▶ _What you will do_
Convert all of the data below into a numbered list with one line per item, omitting the blank lines.

▶ _Available records_
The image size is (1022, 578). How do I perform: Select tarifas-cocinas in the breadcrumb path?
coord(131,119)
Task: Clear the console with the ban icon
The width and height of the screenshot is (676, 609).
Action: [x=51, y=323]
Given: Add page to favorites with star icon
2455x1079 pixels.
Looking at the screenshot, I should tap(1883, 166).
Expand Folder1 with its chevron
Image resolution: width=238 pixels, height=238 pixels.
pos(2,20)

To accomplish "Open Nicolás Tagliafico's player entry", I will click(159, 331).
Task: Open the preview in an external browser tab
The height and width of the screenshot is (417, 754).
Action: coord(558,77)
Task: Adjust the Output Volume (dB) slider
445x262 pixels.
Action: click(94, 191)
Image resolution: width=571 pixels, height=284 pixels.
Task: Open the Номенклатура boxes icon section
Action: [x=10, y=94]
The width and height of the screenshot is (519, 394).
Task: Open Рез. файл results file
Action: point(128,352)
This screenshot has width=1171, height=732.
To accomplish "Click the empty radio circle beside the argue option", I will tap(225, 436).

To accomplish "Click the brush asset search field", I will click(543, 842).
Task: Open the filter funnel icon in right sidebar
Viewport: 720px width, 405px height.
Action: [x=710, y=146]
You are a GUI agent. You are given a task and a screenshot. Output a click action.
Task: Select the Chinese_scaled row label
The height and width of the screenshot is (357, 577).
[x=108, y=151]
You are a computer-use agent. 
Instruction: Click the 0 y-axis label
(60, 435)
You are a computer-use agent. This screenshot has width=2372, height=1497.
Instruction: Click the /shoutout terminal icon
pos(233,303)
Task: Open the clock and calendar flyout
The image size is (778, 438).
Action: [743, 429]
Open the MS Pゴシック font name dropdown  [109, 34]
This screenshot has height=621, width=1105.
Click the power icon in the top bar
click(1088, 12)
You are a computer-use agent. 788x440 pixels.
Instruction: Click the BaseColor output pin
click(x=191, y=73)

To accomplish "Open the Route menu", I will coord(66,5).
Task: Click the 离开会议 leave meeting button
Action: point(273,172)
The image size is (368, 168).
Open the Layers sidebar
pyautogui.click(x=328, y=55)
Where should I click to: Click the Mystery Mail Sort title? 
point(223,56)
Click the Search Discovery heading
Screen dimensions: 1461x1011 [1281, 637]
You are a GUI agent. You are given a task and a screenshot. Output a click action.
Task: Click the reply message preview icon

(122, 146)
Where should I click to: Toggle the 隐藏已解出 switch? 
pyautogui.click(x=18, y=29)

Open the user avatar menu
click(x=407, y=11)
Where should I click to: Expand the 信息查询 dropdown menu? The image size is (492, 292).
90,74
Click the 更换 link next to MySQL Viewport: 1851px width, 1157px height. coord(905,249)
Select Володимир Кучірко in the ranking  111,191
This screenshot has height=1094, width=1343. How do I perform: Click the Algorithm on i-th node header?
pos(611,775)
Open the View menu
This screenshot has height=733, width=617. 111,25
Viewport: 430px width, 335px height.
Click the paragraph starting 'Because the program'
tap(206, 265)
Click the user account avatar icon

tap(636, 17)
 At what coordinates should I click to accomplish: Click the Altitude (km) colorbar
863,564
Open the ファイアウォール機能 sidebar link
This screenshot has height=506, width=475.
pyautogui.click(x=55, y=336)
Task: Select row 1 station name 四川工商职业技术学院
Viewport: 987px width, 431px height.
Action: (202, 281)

▶ _Response to the exercise_
1. The image size is (1022, 578). How do I perform: Select tarifas-cocinas in the breadcrumb path?
2. coord(131,119)
3. Task: Clear the console with the ban icon
4. The width and height of the screenshot is (676, 609).
5. Action: [x=51, y=323]
6. Given: Add page to favorites with star icon
7. 2455x1079 pixels.
8. Looking at the screenshot, I should tap(1883, 166).
9. Expand Folder1 with its chevron
10. Image resolution: width=238 pixels, height=238 pixels.
11. pos(2,20)
12. To accomplish "Open Nicolás Tagliafico's player entry", I will click(159, 331).
13. Task: Open the preview in an external browser tab
14. The height and width of the screenshot is (417, 754).
15. Action: coord(558,77)
16. Task: Adjust the Output Volume (dB) slider
17. 445x262 pixels.
18. Action: click(94, 191)
19. Image resolution: width=571 pixels, height=284 pixels.
20. Task: Open the Номенклатура boxes icon section
21. Action: [x=10, y=94]
22. The width and height of the screenshot is (519, 394).
23. Task: Open Рез. файл results file
24. Action: point(128,352)
25. This screenshot has width=1171, height=732.
26. To accomplish "Click the empty radio circle beside the argue option", I will tap(225, 436).
27. To accomplish "Click the brush asset search field", I will click(543, 842).
28. Task: Open the filter funnel icon in right sidebar
29. Viewport: 720px width, 405px height.
30. Action: [x=710, y=146]
31. You are a GUI agent. You are given a task and a screenshot. Output a click action.
32. Task: Select the Chinese_scaled row label
33. The height and width of the screenshot is (357, 577).
34. [x=108, y=151]
35. You are a computer-use agent. 
36. Instruction: Click the 0 y-axis label
37. (60, 435)
38. You are a computer-use agent. This screenshot has width=2372, height=1497.
39. Instruction: Click the /shoutout terminal icon
40. pos(233,303)
41. Task: Open the clock and calendar flyout
42. The image size is (778, 438).
43. Action: [743, 429]
44. Open the MS Pゴシック font name dropdown  [109, 34]
45. This screenshot has height=621, width=1105.
46. Click the power icon in the top bar
47. click(1088, 12)
48. You are a computer-use agent. 788x440 pixels.
49. Instruction: Click the BaseColor output pin
50. click(x=191, y=73)
51. To accomplish "Open the Route menu", I will coord(66,5).
52. Task: Click the 离开会议 leave meeting button
53. Action: point(273,172)
54. The image size is (368, 168).
55. Open the Layers sidebar
56. pyautogui.click(x=328, y=55)
57. Where should I click to: Click the Mystery Mail Sort title? 
58. point(223,56)
59. Click the Search Discovery heading
60. Screen dimensions: 1461x1011 [1281, 637]
61. You are a GUI agent. You are given a task and a screenshot. Output a click action.
62. Task: Click the reply message preview icon
63. (122, 146)
64. Where should I click to: Toggle the 隐藏已解出 switch? 
65. pyautogui.click(x=18, y=29)
66. Open the user avatar menu
67. click(x=407, y=11)
68. Where should I click to: Expand the 信息查询 dropdown menu? The image size is (492, 292).
69. 90,74
70. Click the 更换 link next to MySQL Viewport: 1851px width, 1157px height. coord(905,249)
71. Select Володимир Кучірко in the ranking  111,191
72. This screenshot has height=1094, width=1343. How do I perform: Click the Algorithm on i-th node header?
73. pos(611,775)
74. Open the View menu
75. This screenshot has height=733, width=617. 111,25
76. Viewport: 430px width, 335px height.
77. Click the paragraph starting 'Because the program'
78. tap(206, 265)
79. Click the user account avatar icon
80. tap(636, 17)
81.  At what coordinates should I click to accomplish: Click the Altitude (km) colorbar
82. 863,564
83. Open the ファイアウォール機能 sidebar link
84. This screenshot has height=506, width=475.
85. pyautogui.click(x=55, y=336)
86. Task: Select row 1 station name 四川工商职业技术学院
87. Viewport: 987px width, 431px height.
88. Action: (202, 281)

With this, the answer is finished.